The feature options that have used in the name does something clever. After initial compilation the option reads every function backwards from return and looks where a register has ended upon the right hand side of an instruction (Example: mov 0, eax have clobbered eax so it will need zeroing.). It lists all the “used registers” and adds them in the end for zeroing. “GPR” stands for general purpose registers and by choosing to only zero them the risk of causing damage to the program is reduced.

From gcc/function.c:

 * If only_gpr is true, only zero call-used registers that are
 * general-purpose registers; if only_used is true, only zero
 * call-used registers that are used in the current function;
 * if only_arg is true, only zero call-used registers that pass
 * parameters defined by the flatform's calling conversion.

The options called “all” does not distinguish if the register is used in the function. This argument could turn out to be interesting for experimentation as all-gpr can reduce information leakage. For now this option is unlikely to be used. To be clear, even if you compile you program with all the non-volatile registers will not be touched by this feature.

That is: r12, r13, r14, r15, rbx, rsp and rbp.

Linux kernel v5.15

While I was writing this article the Linux kernel released version 5.15 which include a configure option for using -fzero-call-user-regs. The Linux kernel community under supervision of Kees Cook decided to use the used-gpr option.

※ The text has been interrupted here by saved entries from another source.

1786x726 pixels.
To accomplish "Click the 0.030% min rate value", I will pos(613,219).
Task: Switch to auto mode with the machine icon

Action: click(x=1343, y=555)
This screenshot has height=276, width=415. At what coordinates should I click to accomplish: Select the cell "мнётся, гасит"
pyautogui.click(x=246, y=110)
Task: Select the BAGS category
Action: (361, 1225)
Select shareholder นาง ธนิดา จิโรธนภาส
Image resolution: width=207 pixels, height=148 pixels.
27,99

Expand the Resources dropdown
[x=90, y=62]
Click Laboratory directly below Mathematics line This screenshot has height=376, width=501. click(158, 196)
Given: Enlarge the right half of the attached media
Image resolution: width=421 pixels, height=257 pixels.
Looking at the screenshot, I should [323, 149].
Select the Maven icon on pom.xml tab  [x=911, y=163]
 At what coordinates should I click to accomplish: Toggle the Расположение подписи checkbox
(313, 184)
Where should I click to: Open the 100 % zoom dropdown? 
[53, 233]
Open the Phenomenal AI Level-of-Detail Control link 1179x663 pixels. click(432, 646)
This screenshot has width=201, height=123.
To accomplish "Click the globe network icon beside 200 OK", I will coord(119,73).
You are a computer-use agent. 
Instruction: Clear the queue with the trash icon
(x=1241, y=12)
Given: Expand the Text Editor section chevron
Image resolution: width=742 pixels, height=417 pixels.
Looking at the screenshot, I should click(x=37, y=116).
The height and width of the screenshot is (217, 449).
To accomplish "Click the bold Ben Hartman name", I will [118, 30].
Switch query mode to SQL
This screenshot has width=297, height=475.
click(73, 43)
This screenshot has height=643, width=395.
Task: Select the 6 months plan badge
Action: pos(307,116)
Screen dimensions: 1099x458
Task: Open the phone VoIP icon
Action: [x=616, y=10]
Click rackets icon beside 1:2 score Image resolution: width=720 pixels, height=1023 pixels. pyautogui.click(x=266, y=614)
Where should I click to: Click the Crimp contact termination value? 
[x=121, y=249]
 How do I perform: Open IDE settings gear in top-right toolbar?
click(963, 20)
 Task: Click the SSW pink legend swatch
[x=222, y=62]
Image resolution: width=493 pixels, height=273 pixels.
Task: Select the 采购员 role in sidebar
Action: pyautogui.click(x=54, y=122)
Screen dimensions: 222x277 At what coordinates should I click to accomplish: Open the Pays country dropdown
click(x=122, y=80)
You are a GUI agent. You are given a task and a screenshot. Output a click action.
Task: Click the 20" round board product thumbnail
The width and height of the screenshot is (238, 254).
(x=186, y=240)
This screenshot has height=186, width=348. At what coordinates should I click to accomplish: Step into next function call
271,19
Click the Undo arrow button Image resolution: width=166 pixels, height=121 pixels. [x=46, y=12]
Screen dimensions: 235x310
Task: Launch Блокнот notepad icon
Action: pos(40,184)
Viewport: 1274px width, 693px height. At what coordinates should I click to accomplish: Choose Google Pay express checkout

> Security options > Kernel hardening options > Memory initialization

  │ CONFIG_ZERO_CALL_USED_REGS:                                                                                                                                                                        │  
  │                                                                                                                                                                                                    │  
  │ At the end of functions, always zero any caller-used register                                                                                                                                      │  
  │ contents. This helps ensure that temporary values are not                                                                                                                                          │  
  │ leaked beyond the function boundary. This means that register                                                                                                                                      │  
  │ contents are less likely to be available for side channels                                                                                                                                         │  
  │ and information exposures. Additionally, this helps reduce the                                                                                                                                     │  
  │ number of useful ROP gadgets by about 20% (and removes compiler                                                                                                                                    │  
  │ generated "write-what-where" gadgets) in the resulting kernel                                                                                                                                      │  
  │ image. This has a less than 1% performance impact on most                                                                                                                                          │  
  │ workloads. Image size growth depends on architecture, and should                                                                                                                                   │  
  │ be evaluated for suitability. For example, x86_64 grows by less                                                                                                                                    │  
  │ than 1%, and arm64 grows by about 5%.                                                                                                                                                              │  
  │                                                                                                                                                                                                    │  
  │ Symbol: ZERO_CALL_USED_REGS [=y]                                                                                                                                                                   │  
  │ Type  : bool                                                                                                                                                                                       │  
  │ Defined at security/Kconfig.hardening:235                                                                                                                                                          │  
  │   Prompt: Enable register zeroing on function exit                                                                                                                                                 │  
  │   Depends on: CC_HAS_ZERO_CALL_USED_REGS [=y]                                                                                                                                                      │  
  │   Location:                                                                                                                                                                                        │  
  │     -> Security options                                                                                                                                                                            │  
  │       -> Kernel hardening options                                                                                                                                                                  │  
  │         -> Memory initialization

This kernel option corresponds to adding the gcc argument -fzero-call-used-regs=used-gpr.

Other operating systems

The SerenityOS project have been using the zero-call-used-regs=used-gpr compiler option since July this year without reporting any negative impact.

The comparison

I decided to use a ROP gadget search tool to compare a binary with and without this feature. The concept behind the mitigation is to clear all used registers prior to calling return in a given function. In the comparison I want to focus on pure ROP gadgets as much as possible and exclude counting of [JOP and syscall gadgets]((

Essentially this is a comparison of the quality of ROP gadgets in software compiled with and without -fzero-call-user-regs.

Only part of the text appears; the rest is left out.